Pour son bonheur, Juan (formidable Mahershala Ali), le caïd du coin, a pitié de lui et le prend sous son aile. Il va lui apprendre à se protéger, à nager même et à grandir. Voilà pour la première partie du film. Fondu au noir et nous voilà avec un Chiron de 16 ans, au collège, toujours aussi malingre et toujours pas de filles dans son environnement. Tête de turc de sa classe, il finit un jour par exploser et fracasse une chaise sur le dos de son tortionnaire. Direction prison. Mais avant cela, il aura connu ses premiers émois dans les bras de Kevin, une scène magnifique de pudeur, de retenue, mais d’une puissance émotionnelle rare. Fin de la seconde partie.
Le troisième et ultime chapitre du film nous fait faire un saut dans le temps d’une dizaine d’années. Chiron a compris que les biscottos ont souvent force de loi. La prison lui a donné tout le temps de se parfaire des pecs redoutables. Chiron est aujourd’hui Black, il est devenu un patron redouté et redoutable de la pègre locale. Rien ne semble l’atteindre, avec ses fausses dents en or et son gigantesque 4X4. Jusqu’à ce coup de fil inattendu…
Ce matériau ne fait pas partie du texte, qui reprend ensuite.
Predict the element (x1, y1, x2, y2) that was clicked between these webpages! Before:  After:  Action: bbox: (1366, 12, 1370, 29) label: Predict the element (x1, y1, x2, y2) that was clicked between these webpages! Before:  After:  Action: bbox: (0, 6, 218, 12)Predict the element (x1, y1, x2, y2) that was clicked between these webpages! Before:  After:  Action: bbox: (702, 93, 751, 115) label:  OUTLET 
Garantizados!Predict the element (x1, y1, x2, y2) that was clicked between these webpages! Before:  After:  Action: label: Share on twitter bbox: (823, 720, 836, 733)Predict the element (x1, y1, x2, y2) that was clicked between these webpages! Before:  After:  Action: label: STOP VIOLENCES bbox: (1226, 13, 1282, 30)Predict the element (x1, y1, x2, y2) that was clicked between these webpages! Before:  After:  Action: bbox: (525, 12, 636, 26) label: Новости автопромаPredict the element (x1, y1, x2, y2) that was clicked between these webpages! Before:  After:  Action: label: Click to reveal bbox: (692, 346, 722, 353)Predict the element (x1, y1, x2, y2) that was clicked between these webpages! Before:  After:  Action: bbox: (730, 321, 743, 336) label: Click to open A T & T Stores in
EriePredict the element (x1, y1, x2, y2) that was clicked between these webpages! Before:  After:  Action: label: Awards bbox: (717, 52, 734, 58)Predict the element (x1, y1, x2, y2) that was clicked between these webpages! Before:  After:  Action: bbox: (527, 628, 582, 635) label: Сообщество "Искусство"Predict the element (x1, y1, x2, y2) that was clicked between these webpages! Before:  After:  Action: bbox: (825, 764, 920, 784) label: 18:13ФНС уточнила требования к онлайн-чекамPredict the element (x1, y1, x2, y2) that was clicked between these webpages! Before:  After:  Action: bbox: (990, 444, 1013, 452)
Largement autobiographique, tourné sur les lieux mêmes où grandit le réalisateur (Liberty Square), avec les risques que cela supposait, le second opus de Barry Jenkins, d’une remarquable beauté graphique, nous entraîne sur les étapes d’une vie au travers des regards de Chiron enfant (Alex R. Hibbert), puis adolescent (Ashton Sanders), enfin adulte (Trevante Rhodes). Traiter de la découverte de son homosexualité dans un milieu black aussi viril et boursouflé de testostérone était un pari risqué. Barry Jenkins, aidé par des comédiens de tous âges absolument superlatifs, prend ce chemin de traverse avec une finesse de ton qui force l’admiration et l’émotion. A contrecourant une certaine mythologie urbaine et des stéréotypes qu’elle suggère, il délivre un film dans lequel la cruauté d’un environnement social ultra violent se conjugue avec la profondeur et la brûlure de sentiments intimes aussi puissants qu’inavouables. Dans le silence des regards se tissent alors de sublimes aveux.
Avec 8 nominations aux futurs Oscars, voilà le challenger n° 1 de La La Land.